(练习说明): 从条目的第一行开始，一直到含有“Action: pyautogui.click(x=176, y=26)”的那一行为止（两端都包括），逐字照抄这些行，答案中不要放入图片。

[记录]
============================================================
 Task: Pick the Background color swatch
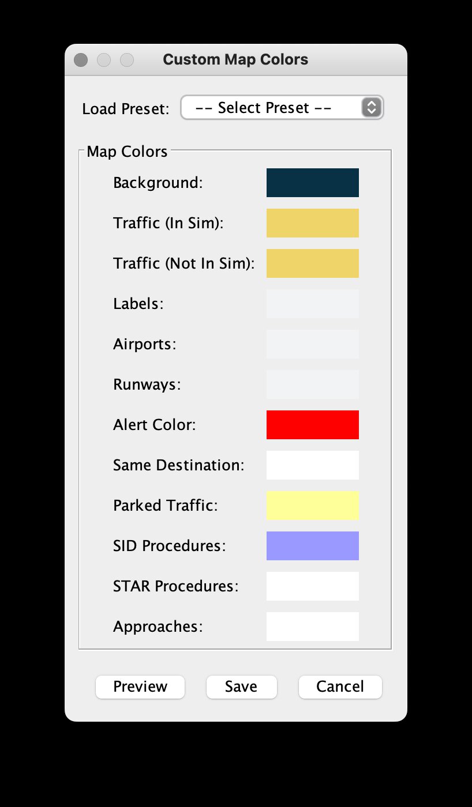point(312,183)
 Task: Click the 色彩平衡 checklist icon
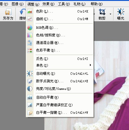(30, 50)
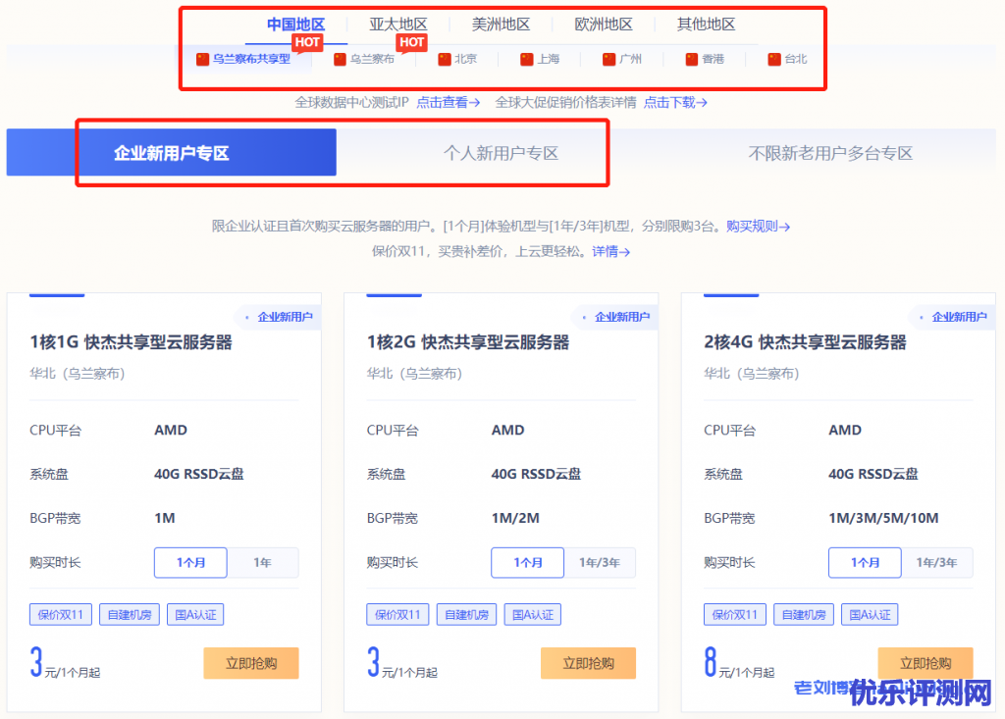Open 点击下载 price list link

click(675, 102)
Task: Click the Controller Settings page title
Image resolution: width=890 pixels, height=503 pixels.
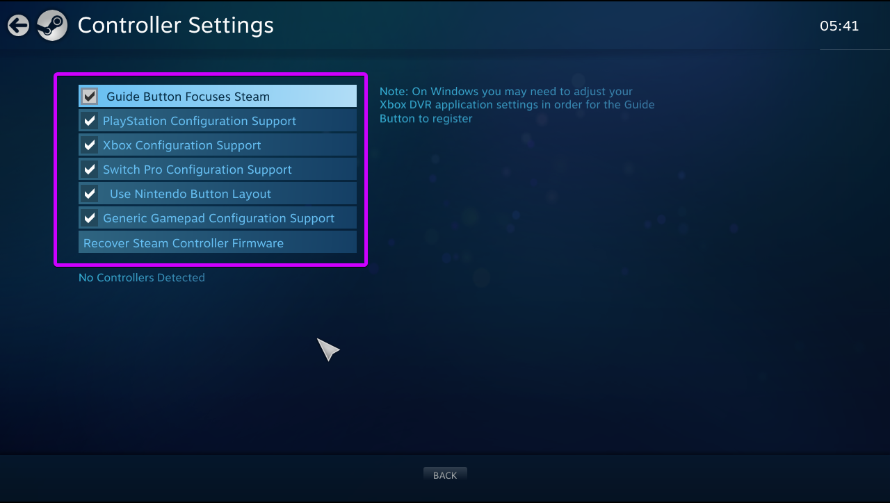Action: pyautogui.click(x=176, y=26)
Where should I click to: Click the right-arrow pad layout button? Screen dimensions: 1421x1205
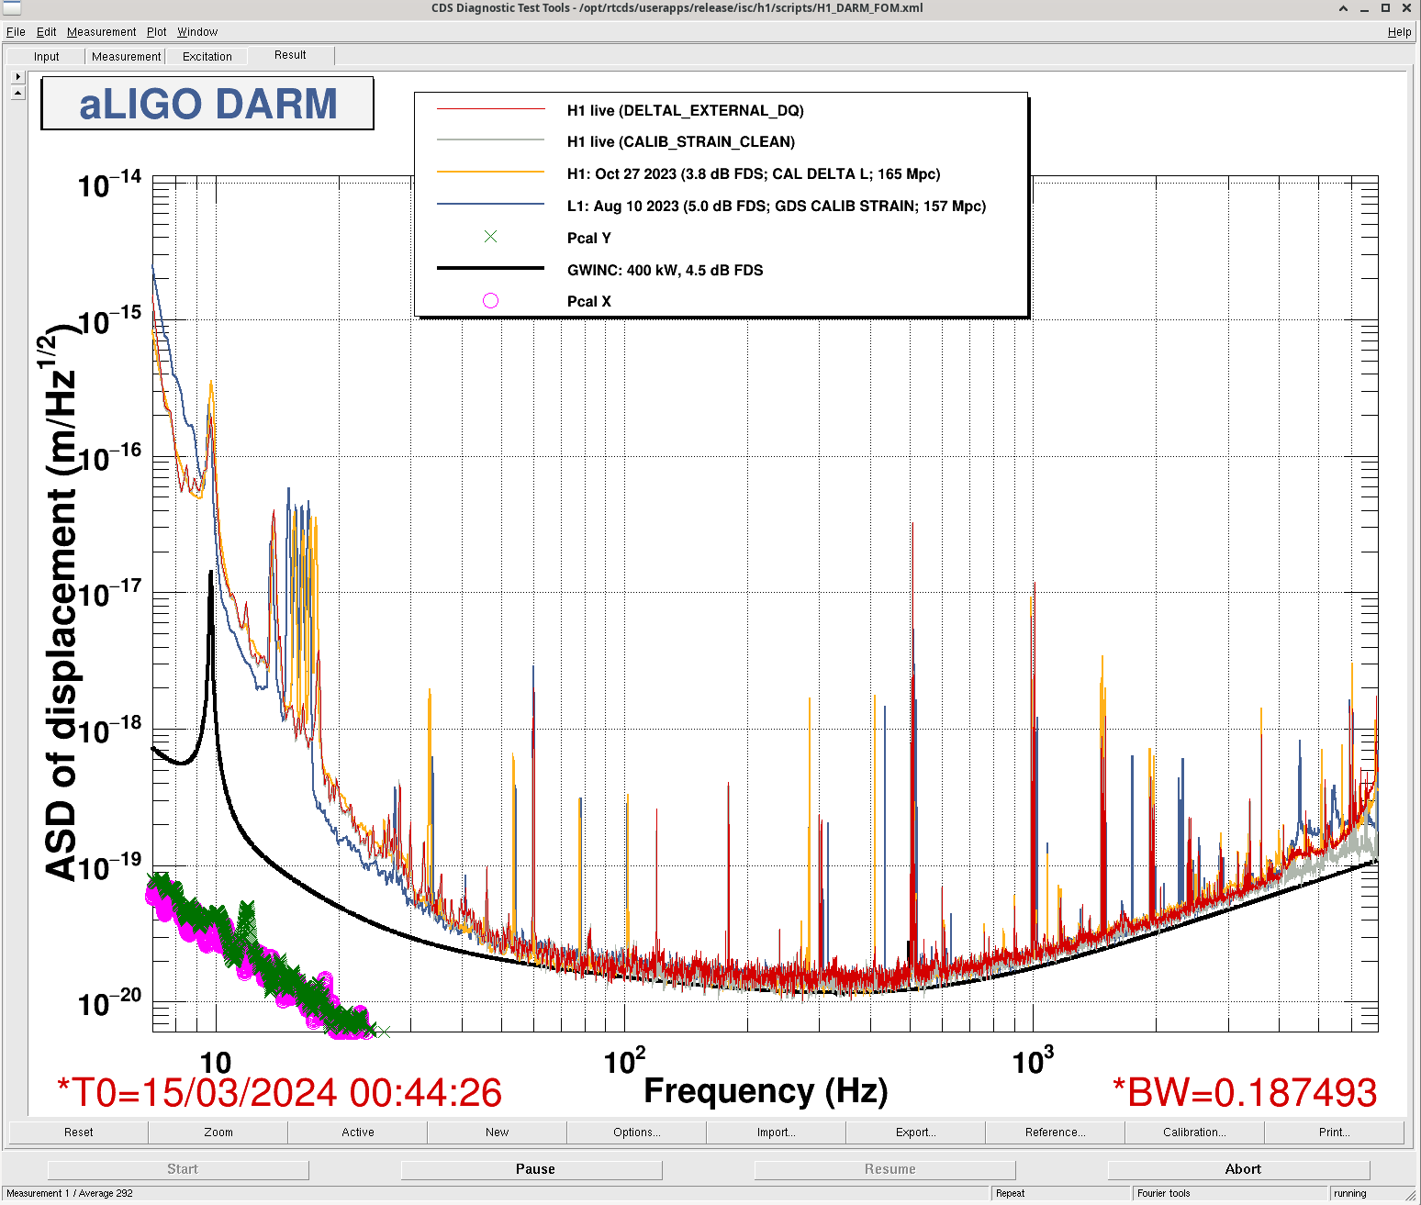click(x=17, y=77)
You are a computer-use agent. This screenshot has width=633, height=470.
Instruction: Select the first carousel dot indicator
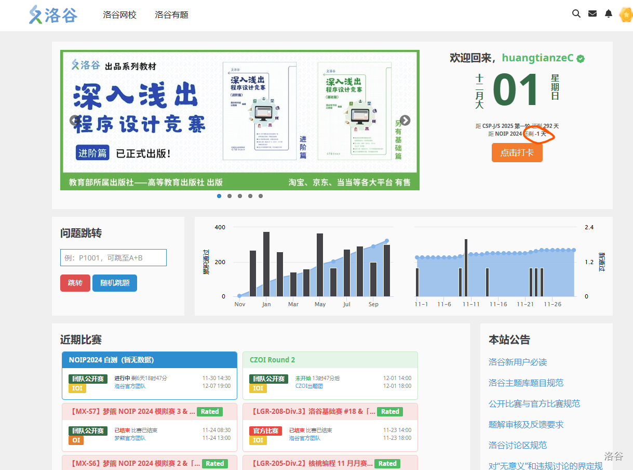[219, 196]
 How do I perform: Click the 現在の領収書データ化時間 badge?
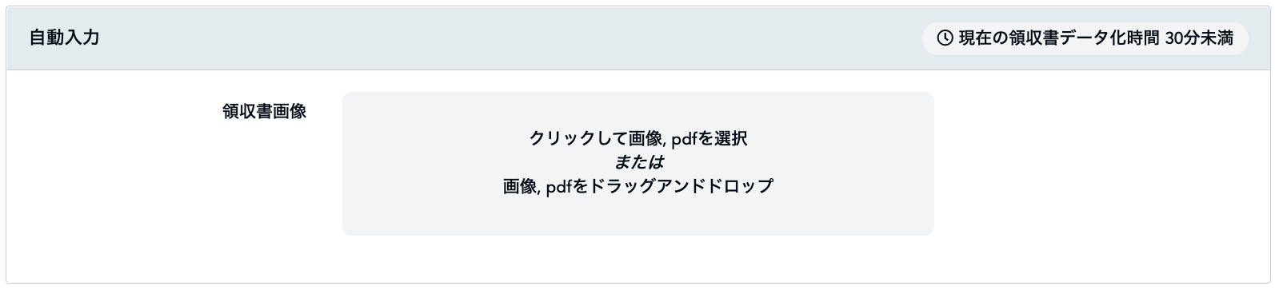[1085, 38]
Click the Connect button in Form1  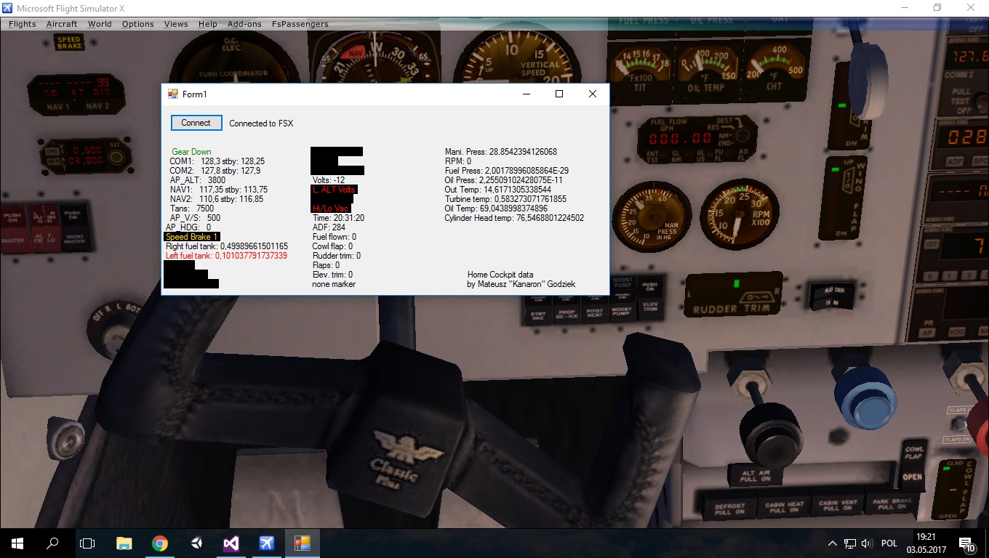[196, 123]
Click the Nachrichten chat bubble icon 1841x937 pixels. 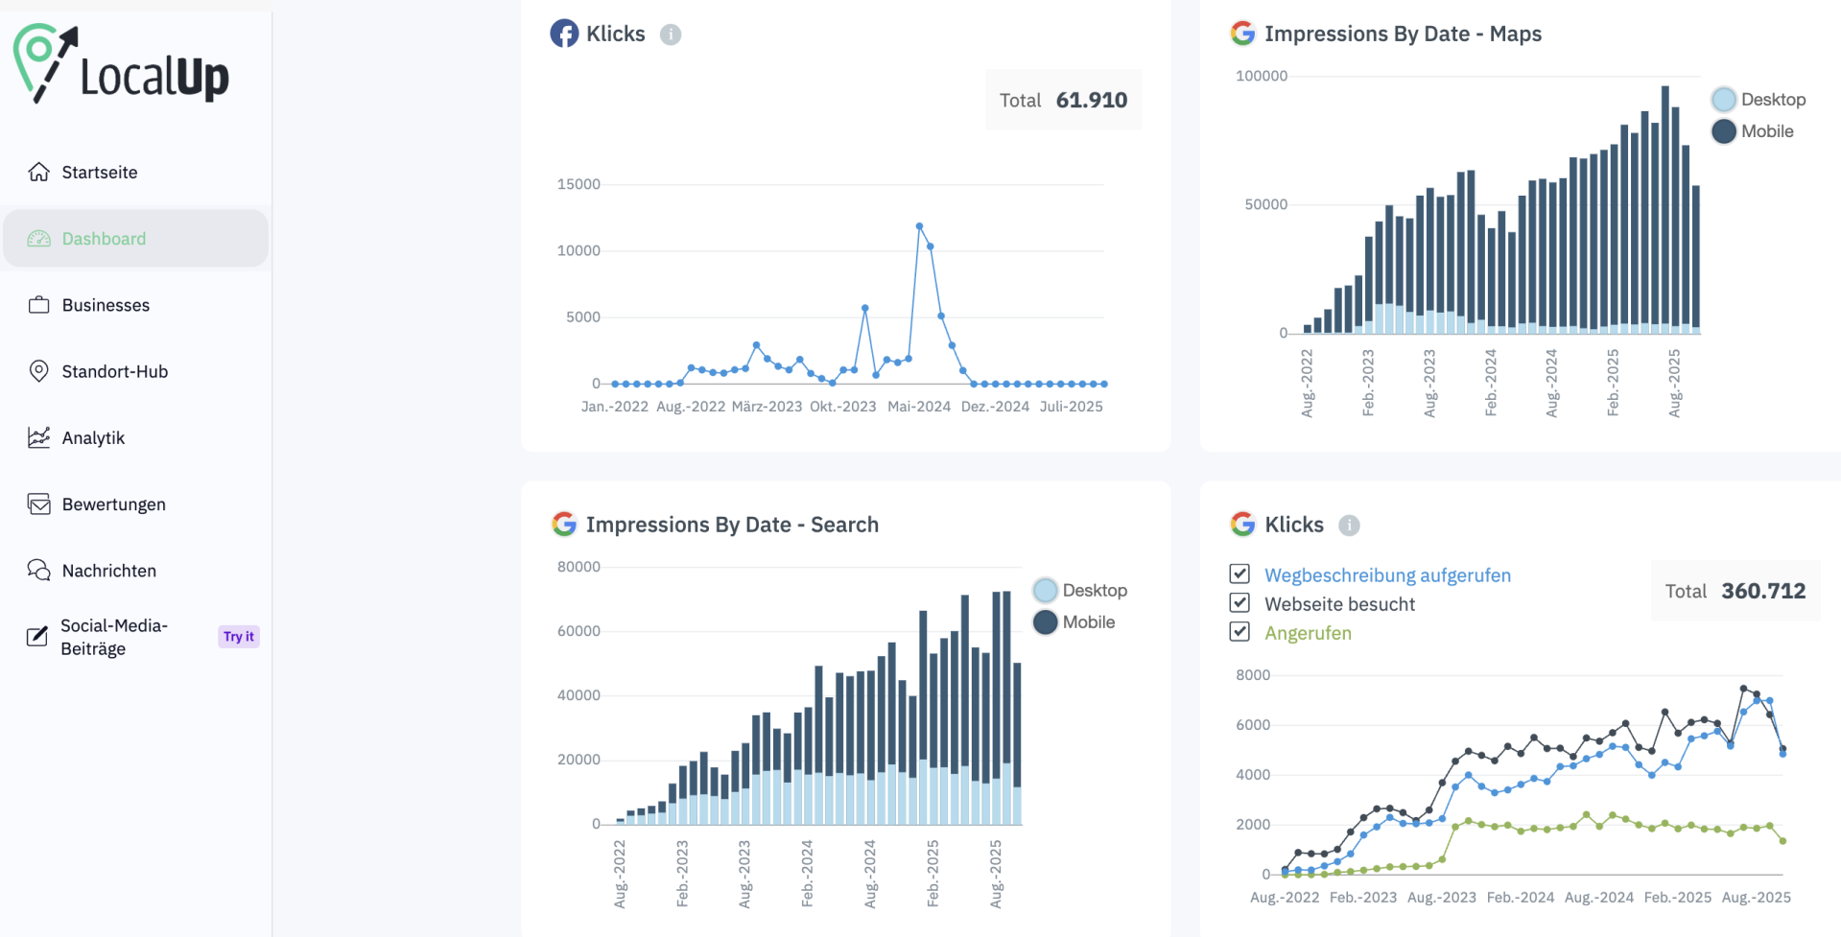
============================================================
(参考答案):
 Task: Pick the Background color swatch
point(312,183)
 Task: Click the 色彩平衡 checklist icon
(30, 50)
Open 点击下载 price list link

click(675, 102)
Task: Click the Controller Settings page title
Image resolution: width=890 pixels, height=503 pixels.
Action: pyautogui.click(x=176, y=26)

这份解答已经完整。